“UNO” il gioco di carte che rovina le amicizie

“Bisogna sempre giocare lealmente quando si hanno in mano le carte vincenti”.
Oscar Wilde

I giochi di carte sono generalmente un ottimo modo per passare il tempo e divertirsi. Nel caso di UNO però il divertimento è messo a rischio da alcune carte particolari.

Ci sono tanti modi per distruggere un’amicizia. Si può tradire, si può “rubare” il partner, si può ingannare, ma non c’è nulla di più grave del tirare una carta “+4” mentre si sta giocando a “UNO”.

“UNO” è un gioco di carte prodotto da Mattel e creato da Merle Robbins nel 1971. Il numero dei giocatori può variare da 2 a 10. Il gioco è principalmente formato da carte colorate (Rosso, Giallo, Verde, Blu) e numerate da 0 a 9, con l’aggiunta di “carte bonus” che permettono di variare in diversi modi la partita (Salta, Cambio giro, Pesca due/quattro, Cambia colore).
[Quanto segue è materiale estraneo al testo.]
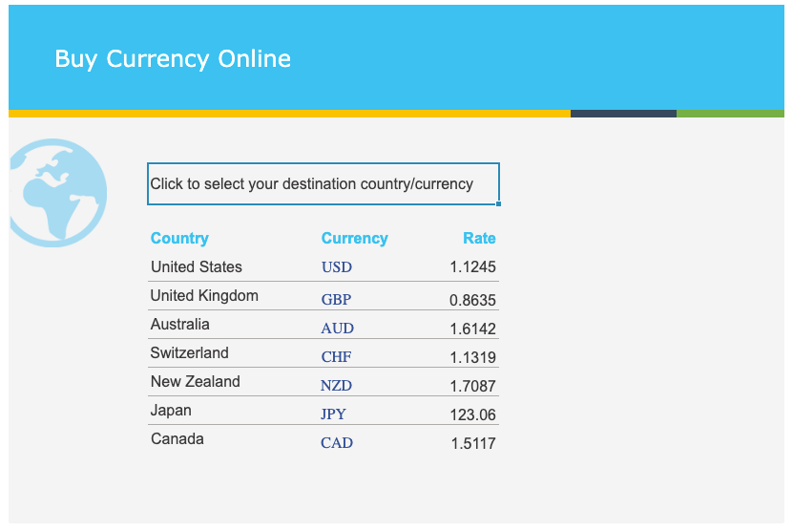Click the Buy Currency Online heading
This screenshot has width=793, height=531.
pos(173,59)
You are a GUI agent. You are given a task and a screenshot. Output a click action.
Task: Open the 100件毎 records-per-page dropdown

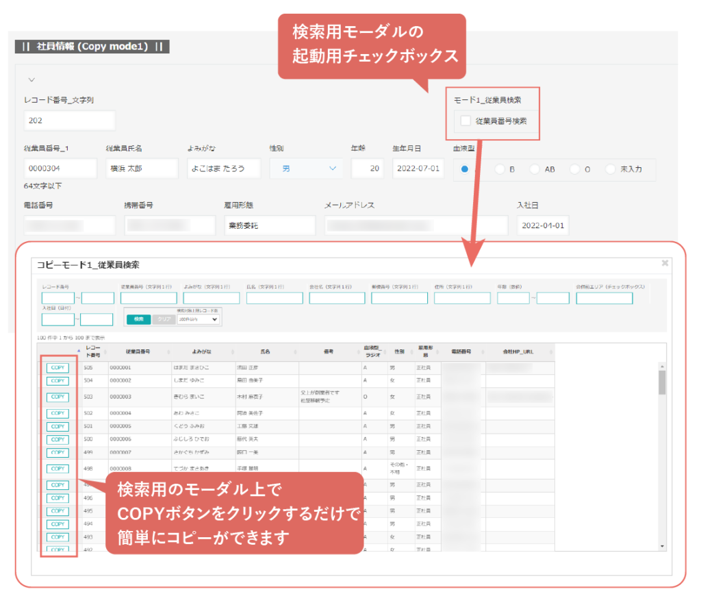tap(198, 319)
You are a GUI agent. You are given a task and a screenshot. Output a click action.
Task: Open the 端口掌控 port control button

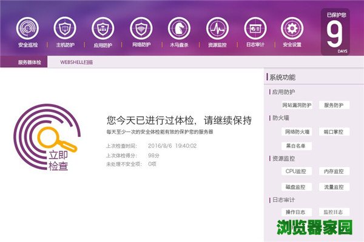point(334,131)
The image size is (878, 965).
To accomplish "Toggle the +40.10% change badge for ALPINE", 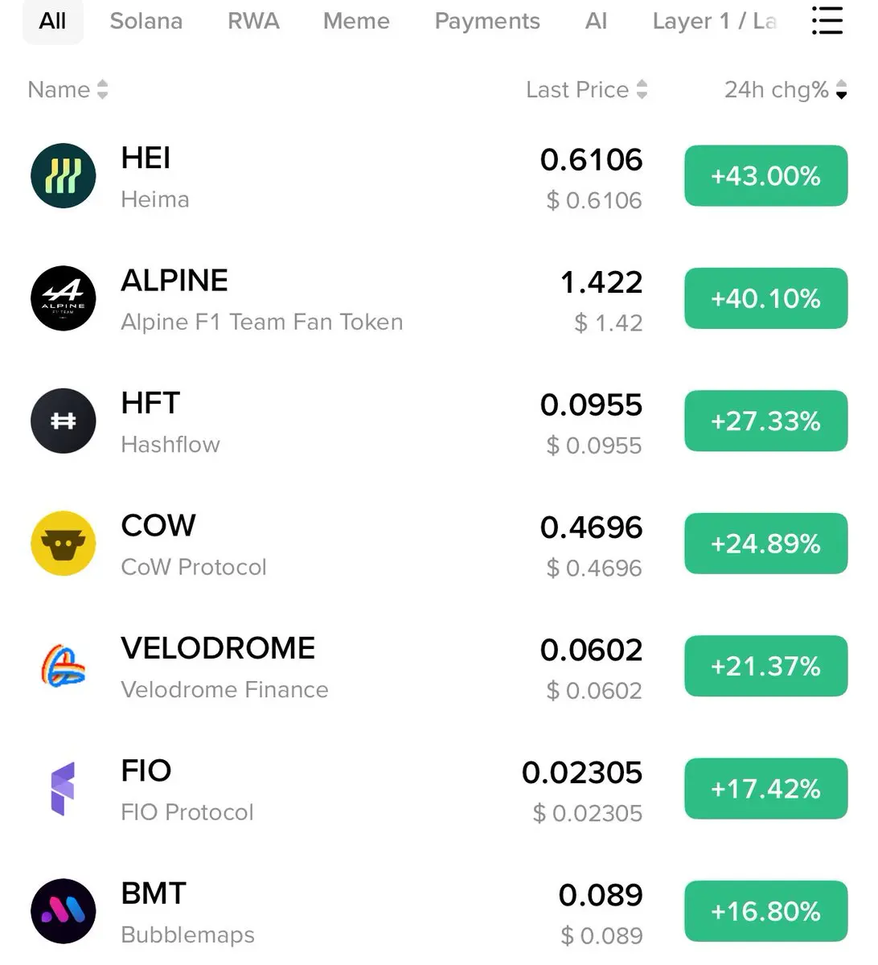I will 766,298.
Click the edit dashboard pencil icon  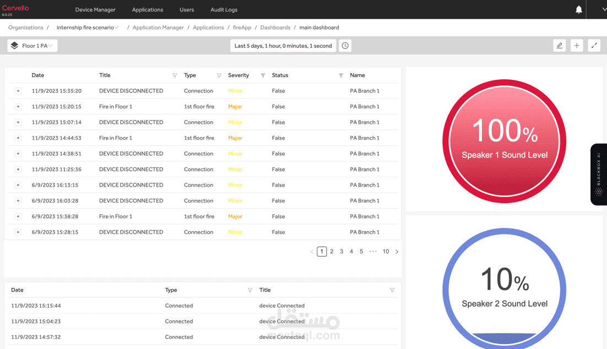(x=560, y=46)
Il mazziere distribuisce 7 carte a ciascun giocatore e gira la prima carta rimasta dal “mazzo pesca”. Il primo giocatore deve scartare una carta dello stesso colore o che abbia recato lo stesso numero della prima carta che il mazziere ha girato. Procedendo in senso orario ognuno può scartare una carta dello stesso colore o dello stesso numero. Vince chi rimane per primo senza carte. Ad intricare il gioco esistono le “carte bonus”. Chi tira una carta bonus può far saltare un giro, far pescare due o quattro carte al giocatore successivo oppure può cambiare il colore, ovvero decidere quale colore dovranno tirare gli altri partecipanti. Chi rimane con una sola carta in mano deve gridare “UNO” altrimenti è costretto a pescare due carte dal mazzo.
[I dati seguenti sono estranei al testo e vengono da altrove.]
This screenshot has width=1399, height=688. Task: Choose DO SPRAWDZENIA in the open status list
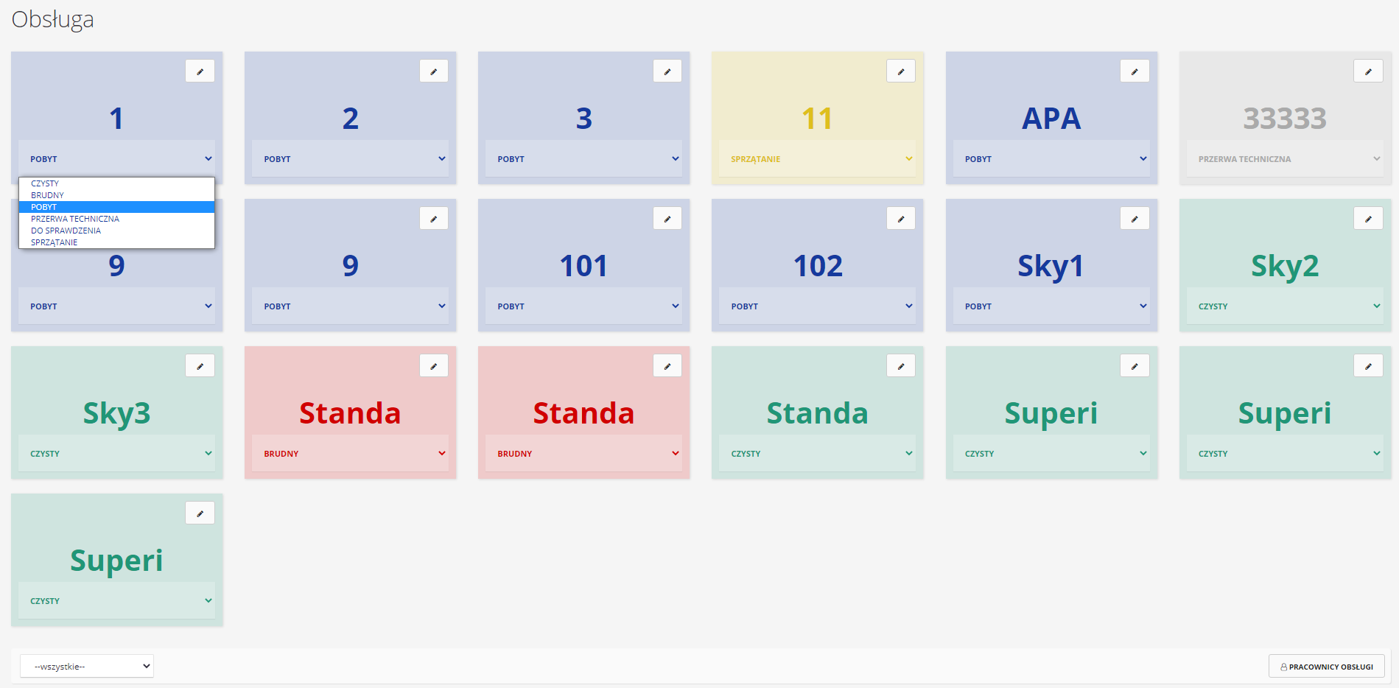[66, 231]
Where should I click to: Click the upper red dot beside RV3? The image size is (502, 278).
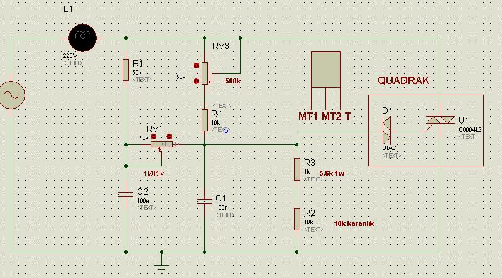197,65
“UNO” è un gioco molto comune. Tutti giocano a “UNO”, dai ragazzi negli stabilimenti balneari, ai giocatori in trasferta e questo perché è estremamente semplice come gioco e molto divertente. Per questo motivo sono state fatte molte versioni. Si può trovare “The Simpson UNO”, “Harry Potter UNO”, “Barbie UNO” e tante altre versioni. 

Dopo queste regole può essere intuitivo capire perché la carta “+4” è stata e sarà complice della fine di moltissime amicizie, anche decennali. Basta immedesimarsi in chi, a un passo dalla vittoria, si vede recapitare un “+4” dal suo più grande amico. Come nella terza legge della dinamica in cui ad ogni azione corrisponde una reazione uguale, ma contraria nel verso, ecco che la furia con cui si ha tirato il “+4” si ritorce contro chi l’ha giocato.

Non importa il legame che intercorre tra le due persone quel legame può essere interrotto per sempre!